** DATA FOR PROCESSING follows **

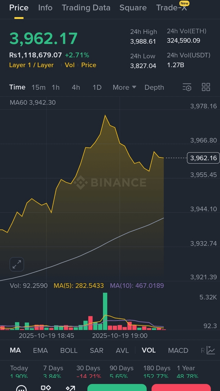This screenshot has width=220, height=391.
Task: Tap the squares widget icon in bottom bar
Action: (46, 388)
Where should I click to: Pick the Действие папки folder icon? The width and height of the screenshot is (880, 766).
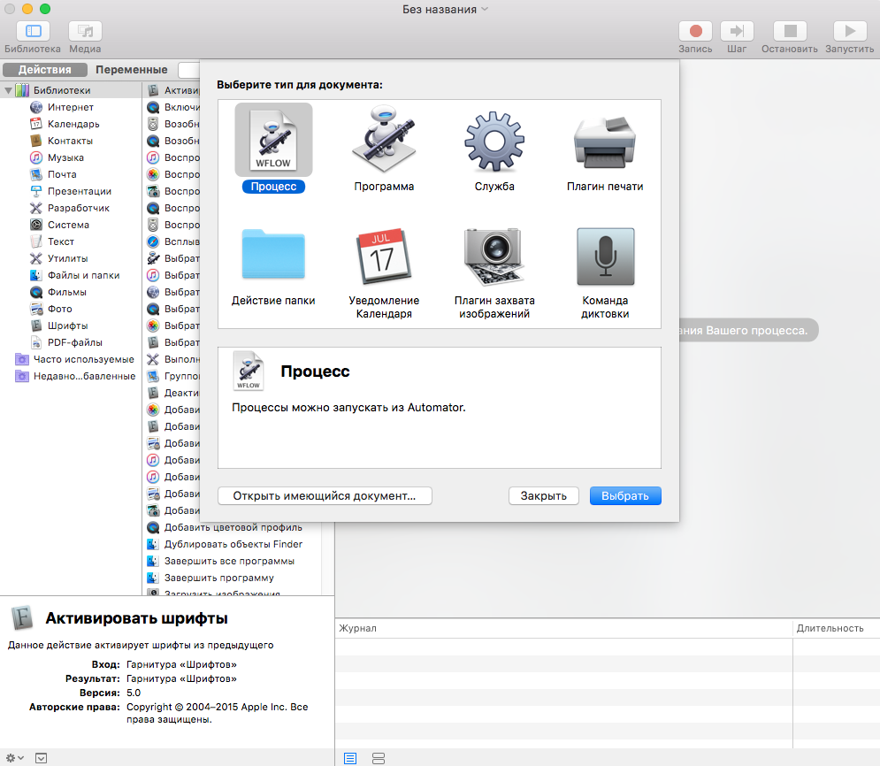click(273, 256)
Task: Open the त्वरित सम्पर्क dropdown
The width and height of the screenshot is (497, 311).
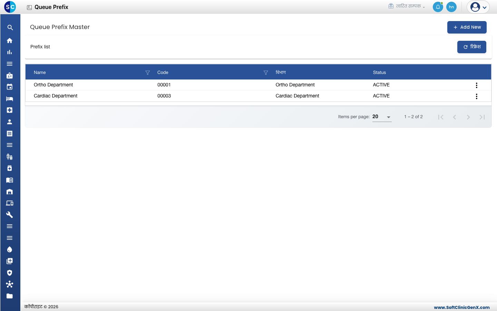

** End of DATA FOR PROCESSING **

[TASK STATEMENT]
From the line that contains "Where should I" down to the final line of the entries above, please copy each line exactly, excluding pictures.

[TASK RESULT]
Where should I click to: Pick the Действие папки folder icon? The width and height of the screenshot is (880, 766).
click(273, 256)
Task: Open the त्वरित सम्पर्क dropdown
The width and height of the screenshot is (497, 311).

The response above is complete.